On February 20, 1985, the Republic of Ireland legalized the sale of non-medical contraceptives. Whether in the form of pills, condoms, or spermicides, it is difficult to argue against the positive impact of birth control on women’s history. A woman’s ability to decide whether she wanted to have a baby allowed her the freedom to decide to prioritize other aspects of her life. For some, that meant joining (or rejoining) the workforce. For others, it meant they could simply choose not to bear children.

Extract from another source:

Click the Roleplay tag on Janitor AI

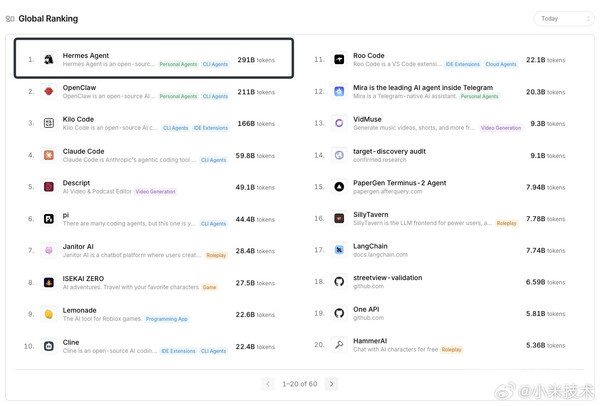pos(216,255)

1985 seems very late for a nation to legalize contraception, but we should remember other nations also had checkered relationships with the topic and continue to struggle with the idea that a woman should have the last word on her body. American nurse and women’s rights activist Margaret Sanger was imprisoned several times for trying to educate early twentieth-century women on their reproductive health and options. In what is surely the irony to end all ironies, Sanger was arrested on the grounds of spreading pornography. Her attempts to mail copies of her newsletters and journals ran afoul of the 1873 Comstock Act which outlawed the circulation of “obscene and immoral materials.”

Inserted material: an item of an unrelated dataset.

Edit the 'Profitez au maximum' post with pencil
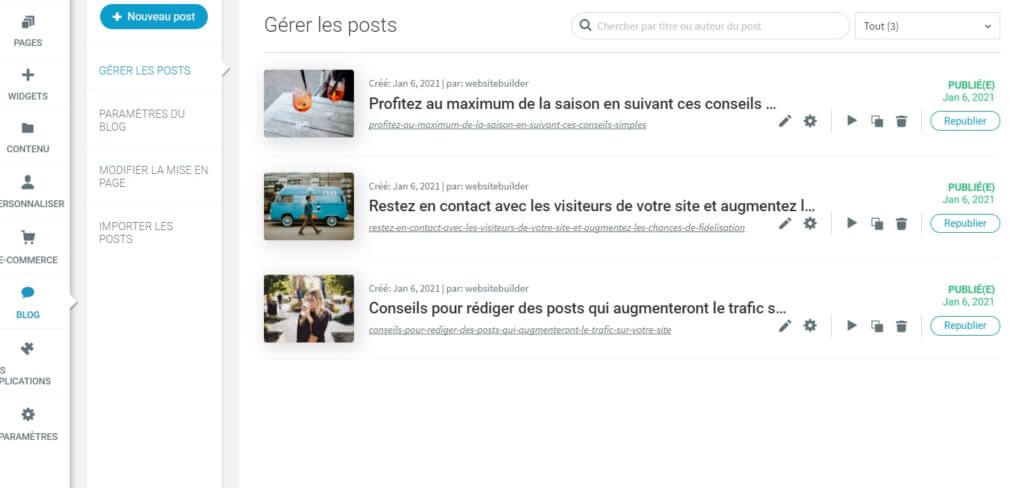pos(785,121)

To Sanger, the true obscenity was forcing women into an occupation in which they were unprepared or uninterested. Personal experience seemed to be her guide: she both witnessed her mother’s early death from multiple pregnancies and miscarriages and nursed many women who suffered the consequences of back-alley abortions and other do-it-yourself methods intended to end unwanted pregnancies. “No woman can call herself free who does not own and control her body,” wrote Sanger in a 1919 article for Birth Control Review. “No woman can call herself free until she can choose consciously whether she will or will not be a mother.” Believing reproductive education and accessible, reliable, and effective contraceptive methods would enable women to make informed decisions about their own health, Sanger worked tirelessly for women’s civil rights until her death in 1966.
 See http://law.jrank.org/pages/5508/Comstock-Law-1873.html for a more in-depth discussion of the Comstock Act.
 Margaret Sanger, “A Parents’ Problem or Woman’s?,” in Birth Control Review, March 1919, 6-7.